- [GIVEN PASSAGE]

Roger Baldwin (1884–1981)

2011-11-14 10:55:24

Roger Baldwin was the founder of the American Civil Liberties Union (ACLU) and served as its director from 1920 to 1950. He was widely recognized as the foremost advocate of civil liberties in the United States during those years.

Baldwin was born January 21, 1884, in Wellesley, Massachusetts to an old New England family that traced its roots back to the first English settlers. His father was a successful businessman in the leather goods industry. His religious background was in the Unitarian Church, and Baldwin inherited a liberal, freethinking outlook that emphasized social reform. Family members associated with prominent social and political reformers. Through his father, for example, he met attorney and future Supreme Court Justice Louis Brandeis. His uncle William Baldwin was president of the Long Island Railroad and actively involved in social reform, including child labor and racial justice. Baldwin graduated from Harvard University in 1905 and earned a graduate degree in social work the following year.

He moved to St. Louis in 1906 to take a job as a social worker and remained there until early 1917. A person of boundless energy, Baldwin immediately became a prominent social reformer whose views reflected the goals of Progressive Era reforms. In 1910, he organized and became the secretary of the St. Louis Civic League, and through this organization was involved in many social reform issues. He taught social work courses at Washington University from 1906 to 1910. He helped to establish the first juvenile court in St. Louis and co-authored with Bernard Flexner Juvenile Courts and Probation (1914), a detailed manual on the goals and management of a juvenile court that gained a national audience. Baldwin was also active in the National Probation Association and other national organizations. Articles by or about him appeared in national publications, and he earned a national reputation as an energetic reformer.

- [RECORDED INFORMATION]
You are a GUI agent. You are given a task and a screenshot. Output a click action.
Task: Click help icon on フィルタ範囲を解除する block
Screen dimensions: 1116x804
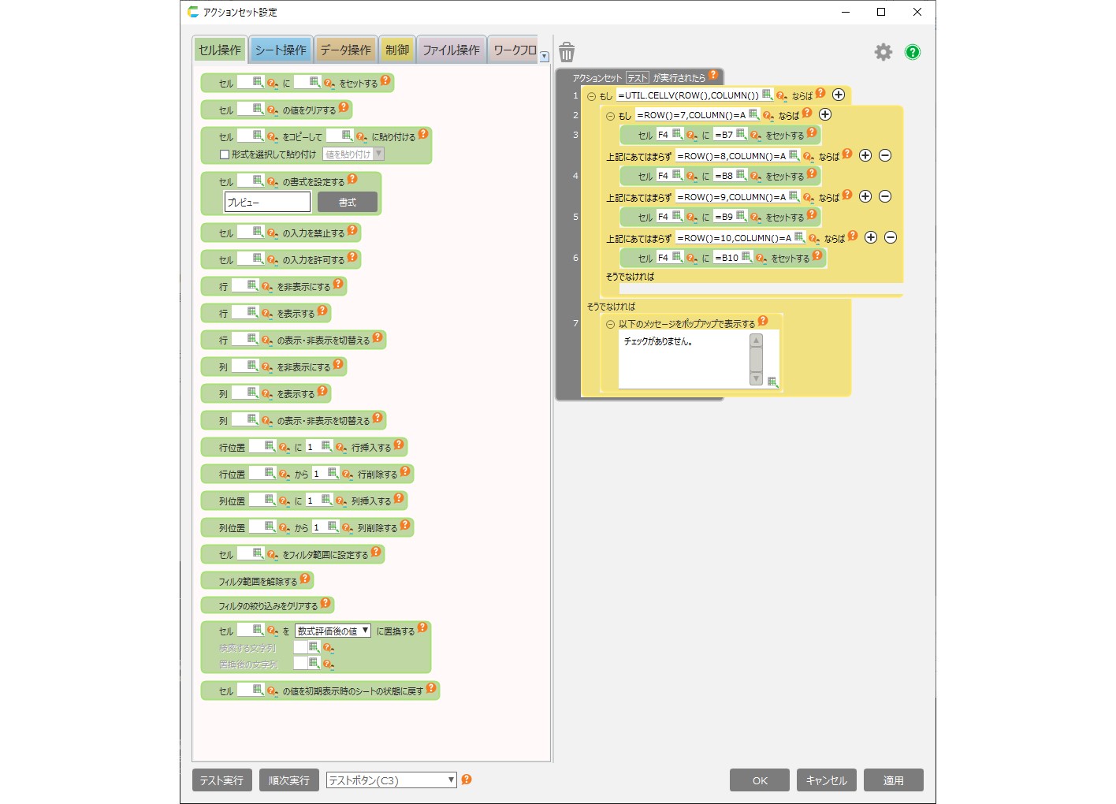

- [LIST OF TASKS]
A - In the Roger Baldwin biography, what manual did Baldwin co-author with Bernard Flexner?
B - Extend the Roger Baldwin biography by continuing it after its final sentence.

- [EXERCISE RESPONSES]
A - Juvenile Courts and Probation (1914)

B -
Despite his subsequent claims, Baldwin was not an advocate of civil liberties during his years in St. Louis. He met controversial Birth Control advocate Margaret Sanger and anarchist Emma Goldman when they spoke in St. Louis. Although they and other speakers faced restrictions on their right to speak, Baldwin remained a rather conventional Progressive Era reformer who optimistically believed that they could and should serve the interests of the majority of the people. He did not at this time see a fundamental conflict between government actions reflecting majority opinion and the rights of individuals or unpopular groups. Baldwin was a vigorous advocate of racial equality at a time when few whites supported the rights of African Americans. He generated controversy, for example, in presenting an African-American speaker at Washington University. Race played a significant role in moving Baldwin’s political thinking in a more radical direction. A referendum in St. Louis that approved racial segregation in housing greatly disillusioned his faith in majoritarian democracy. The outbreak of war in Europe in 1914, meanwhile, shattered his optimism about social progress.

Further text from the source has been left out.